Pour le surplus, c'est par des motifs pertinents que la cour adopte que les premiers juges ont retenu que les autres propos étaient de nature injurieux et diffamatoires, de sorte qu'il convenait d'en ordonner la suppression.
Le jugement sera également confirmé sur ce point.
En revanche, le montant des dommages et intérêts alloués aux époux [F], à savoir 5.000 €, au titre du préjudice subi compte tenu de la présence des propos diffamatoires susvisés dans les conclusions, est manifestement excessif.
En effet, lesdits propos n'ont pas été tenus de manière publique mais uniquement dans un jeu de conclusions dans le cadre d'un procès civil en première instance. En outre, les époux [F] ne sont pas en mesure de caractériser un tel préjudice à hauteur du quantum qui leur a été alloué, qui découlerait de ces propos, à savoir une atteinte particulièrement grave à leur honneur et à leur considération.
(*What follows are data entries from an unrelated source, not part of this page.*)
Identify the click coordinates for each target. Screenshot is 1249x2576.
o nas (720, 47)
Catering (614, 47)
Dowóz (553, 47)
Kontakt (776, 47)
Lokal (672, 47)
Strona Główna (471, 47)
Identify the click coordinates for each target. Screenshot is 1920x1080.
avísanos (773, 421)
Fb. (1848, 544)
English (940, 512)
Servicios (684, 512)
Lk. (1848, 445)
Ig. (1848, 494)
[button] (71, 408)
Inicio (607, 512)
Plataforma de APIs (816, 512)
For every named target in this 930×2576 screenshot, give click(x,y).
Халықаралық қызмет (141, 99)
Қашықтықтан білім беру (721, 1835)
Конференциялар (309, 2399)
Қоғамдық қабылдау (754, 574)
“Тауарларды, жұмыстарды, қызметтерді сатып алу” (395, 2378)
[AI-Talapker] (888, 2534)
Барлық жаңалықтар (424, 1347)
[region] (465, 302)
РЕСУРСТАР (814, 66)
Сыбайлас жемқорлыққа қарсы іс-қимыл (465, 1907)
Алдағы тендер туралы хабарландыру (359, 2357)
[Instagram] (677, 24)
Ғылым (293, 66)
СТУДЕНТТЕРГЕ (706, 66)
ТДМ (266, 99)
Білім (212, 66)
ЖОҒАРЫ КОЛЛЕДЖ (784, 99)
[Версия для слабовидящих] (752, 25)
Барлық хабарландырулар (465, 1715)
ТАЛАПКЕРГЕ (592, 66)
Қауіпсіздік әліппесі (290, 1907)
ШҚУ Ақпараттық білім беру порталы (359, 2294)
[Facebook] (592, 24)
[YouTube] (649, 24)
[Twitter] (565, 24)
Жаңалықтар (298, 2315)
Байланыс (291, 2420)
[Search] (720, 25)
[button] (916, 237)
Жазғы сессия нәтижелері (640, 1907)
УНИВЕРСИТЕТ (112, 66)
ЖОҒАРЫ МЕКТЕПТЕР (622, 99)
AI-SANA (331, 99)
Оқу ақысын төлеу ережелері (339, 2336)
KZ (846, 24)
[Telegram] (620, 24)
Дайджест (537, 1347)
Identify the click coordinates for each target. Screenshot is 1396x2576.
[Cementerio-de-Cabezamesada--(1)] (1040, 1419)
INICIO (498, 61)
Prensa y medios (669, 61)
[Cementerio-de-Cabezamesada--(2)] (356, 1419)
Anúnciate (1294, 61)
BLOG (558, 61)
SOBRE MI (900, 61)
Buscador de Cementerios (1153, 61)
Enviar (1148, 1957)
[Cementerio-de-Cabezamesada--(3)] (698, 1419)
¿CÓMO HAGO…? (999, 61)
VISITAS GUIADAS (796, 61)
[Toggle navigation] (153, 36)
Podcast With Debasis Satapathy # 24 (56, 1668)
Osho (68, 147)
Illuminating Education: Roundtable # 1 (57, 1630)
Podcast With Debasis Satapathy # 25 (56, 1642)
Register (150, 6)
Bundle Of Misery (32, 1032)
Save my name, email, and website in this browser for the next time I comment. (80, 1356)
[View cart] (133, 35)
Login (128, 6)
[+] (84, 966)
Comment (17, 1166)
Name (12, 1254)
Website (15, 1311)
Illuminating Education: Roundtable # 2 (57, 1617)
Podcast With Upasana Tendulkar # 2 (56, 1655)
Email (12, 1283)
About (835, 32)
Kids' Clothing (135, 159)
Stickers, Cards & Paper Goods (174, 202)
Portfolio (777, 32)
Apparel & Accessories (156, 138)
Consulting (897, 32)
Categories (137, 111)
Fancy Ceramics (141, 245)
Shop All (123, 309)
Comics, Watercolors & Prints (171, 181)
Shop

En conséquence, le montant des dommages et intérêts sera ramené à la somme de 1 €.
Vu l'article 700 du code de procédure civile,
Vu l'article 696 du code de procédure civile;
PAR CES MOTIFS
La cour, statuant publiquement, par mise à disposition au greffe et par arrêt contradictoire,
Reçoit Mme [S] [W] veuve [N] en on intervention volontaire,
Confirme le jugement du tribunal judiciaire de Draguignan sauf en ce qu'il a:
- débouté M. [X] [N] de sa demande tendant au paiement d'un arriéré de loyers
- condamné M. [X] [N] à payer à M. [U] [F] et Mme [P] [E] épouse [F] la somme de 5.000 € de dommages et intérêts,
- condamné M. [X] [N] aux entiers dépens de première instance,
Statuant à nouveau sur ces points,
Condamne la SARL JCMP à payer à Mme [S] [W] veuve [N] la somme de 10.545,34 € au titre de l'arriéré de loyers avec intérêts au taux légal à compter du 20 février 2018,
Condamne Mme [S] [W] veuve [N] à payer à M. [U] [F] et Mme [P] [E] épouse [F] la somme de 1 € à titre de dommages et intérêts,
Condamne la SARL JCMP, M. [U] [F] et Mme [P] [E] épouse [F] aux entiers dépens de première instance,
Y ajoutant,
Condamne in solidum la SARL JCMP, M. [U] [F] et Mme [P] [E] épouse [F] à payer à Mme [S] [W] veuve [N] la somme de 3.500 € sur le fondement des dispositions de l'article 700 du code de procédure civile, au titre des frais irrépétibles exposés en cause d'appel,
Condamne in solidum la SARL JCMP, M. [U] [F] et Mme [P] [E] épouse [F] aux dépens de la procédure d'appel, qui pourront être recouvrés conformément à l'article 699 du code de procédure civile.